Ambrose was bowing from right to left, waving his hat in joyous circles
of greeting, while the girl clung with one hand to an end of his coat
and with the other clutched her paper-flower bouquet.
When the gig had turned the corner into Linden street and was moving on
toward the rose cottage the news of its approach had preceded it, for
the wooden sidewalk close by was lined and there in the forefront stood
Susan Barrows, her hands on her hips and her bunches of corkscrew curls
bobbing.
"Where on earth did you find _that_ girl, Ambrose Thompson?" she called
out as soon as the couple were in hailing distance.
Ambrose drove closer. "I didn't _find_ her, Miss Susan," he answered,
lying like a saint.
Mrs. Barrows' eyes bored like old gimlets sharpened from long use.
"She's too young to be your housekeeper, and she ain't ugly," she said.
"The town'll talk."
But now Liza had stopped of her own accord in front of home, and
Ambrose, letting go of his reins, put his arm about the girl. Under the
new poke bonnet her face was pale except for the scarlet of her lips and
her dark eyes that never left their refuge.
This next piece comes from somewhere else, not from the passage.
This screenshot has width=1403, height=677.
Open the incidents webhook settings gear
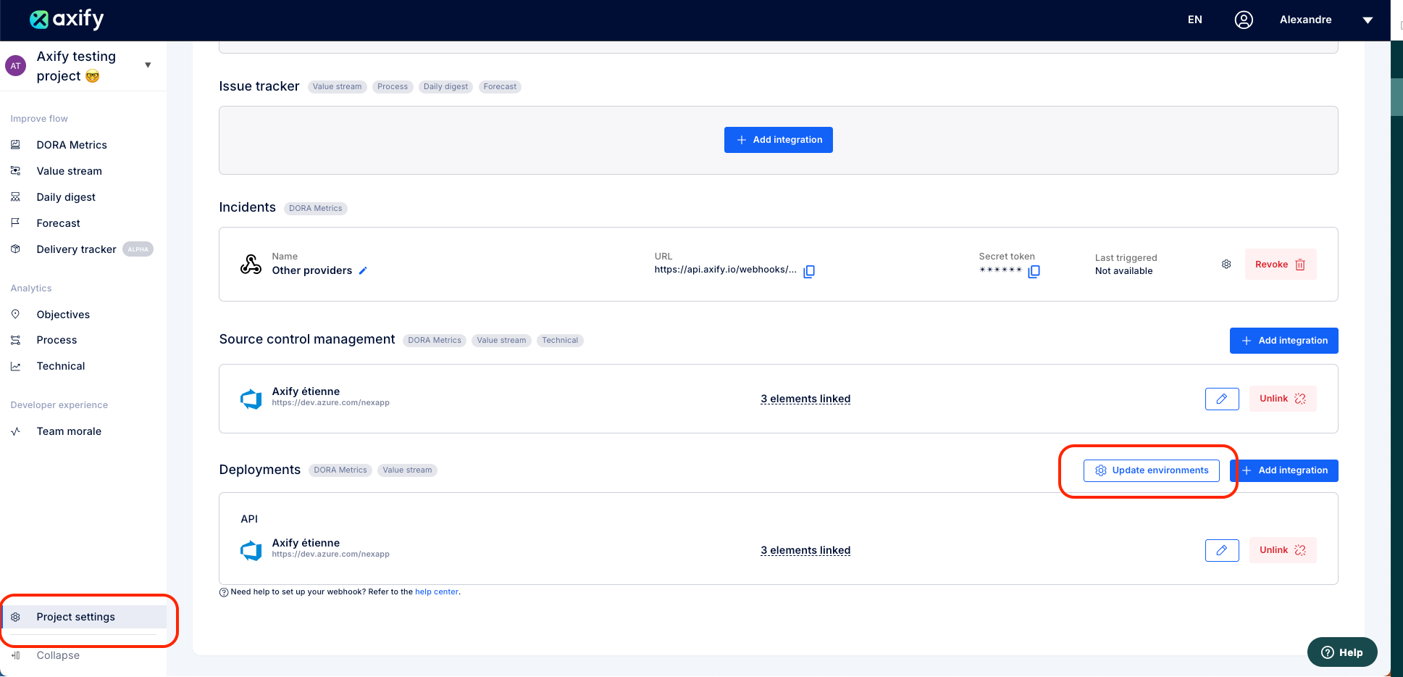tap(1226, 264)

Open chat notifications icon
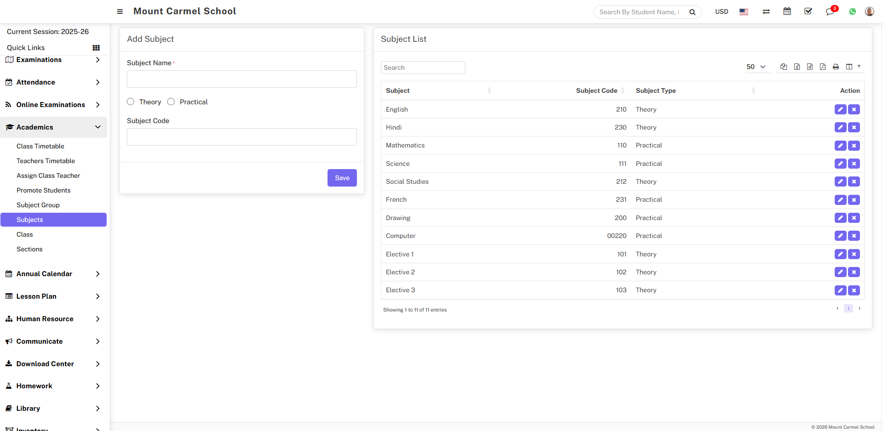tap(830, 12)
The sensitive point to her companion's long nose quivered. Coming toward
them he could see Miner's six pink-and-white, blond sisters, and in
their wake the dark little man. Miner was walking like a man at a
funeral, with his head bowed, and that he did not wear a band of crepe
upon his arm was only that he had lacked opportunity; everything else
suggested a pall. At the same instant, round the corner of the cottage,
trotted Moses, waving his tail and wearing a smile of forgiveness. One
look, and ignoring his master's friendly whistle, the little dog
disappeared, not to be seen again for three days.
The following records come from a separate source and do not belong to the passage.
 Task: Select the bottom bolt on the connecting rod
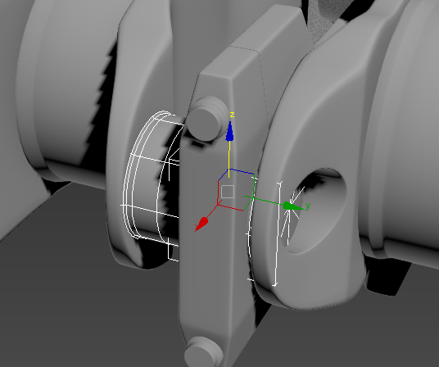(204, 352)
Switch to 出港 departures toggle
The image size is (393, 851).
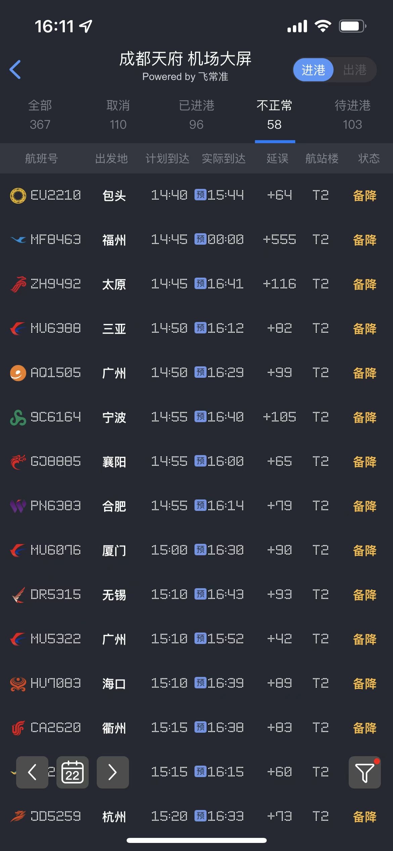pos(355,70)
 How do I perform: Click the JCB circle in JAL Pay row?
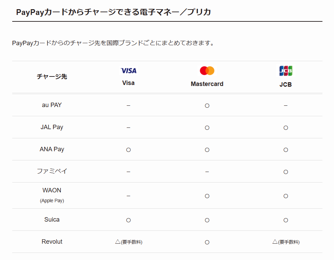point(286,128)
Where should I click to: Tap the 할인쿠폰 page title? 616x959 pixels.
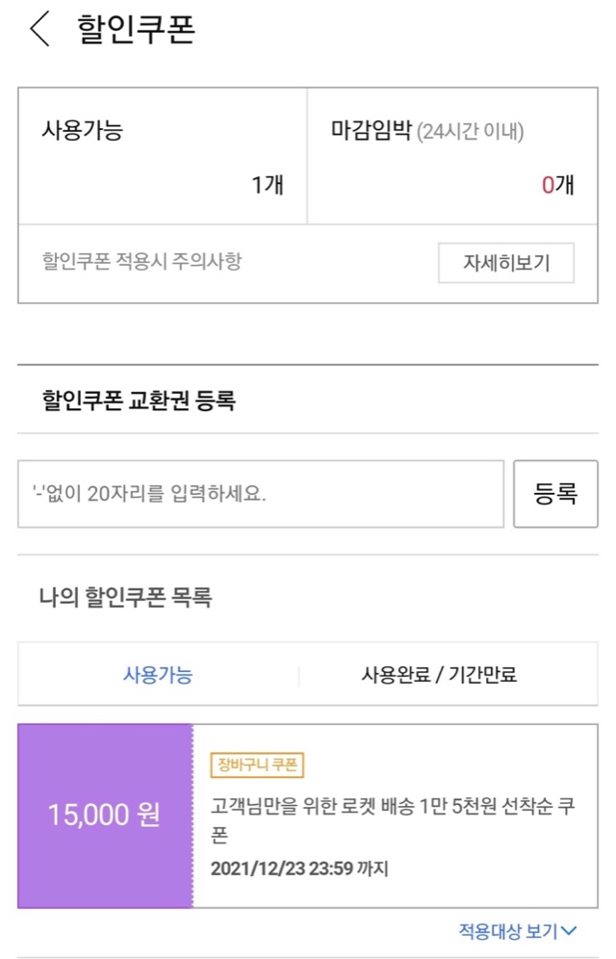click(x=136, y=30)

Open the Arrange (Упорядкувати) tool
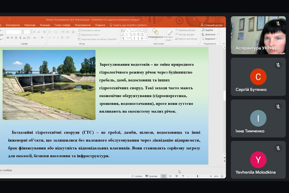(155, 33)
Silently Ambrose lifted the stranger down to the boardwalk and with his
arm still about her turned to face Susan. Perhaps there was something of
appeal in the familiar solemnity of his gaze and in his whimsical drawl:
"We'll let the town talk, Susan, won't we, or it'll bust?" he replied
quietly. "No, ma'am, she ain't my hired housekeeper; no ma'am, she
ain't no relation of mine; that is, no born blood kin." With this he
began leading Sarah to the shelter of his own yard and, drawing her in,
closed the gate.
"But we're pretty closely related, Susan." Purposely Ambrose's voice was
raised. He then took a few irresistibly jubilant steps backward and
forward, swinging the girl with him. "She's my wife!"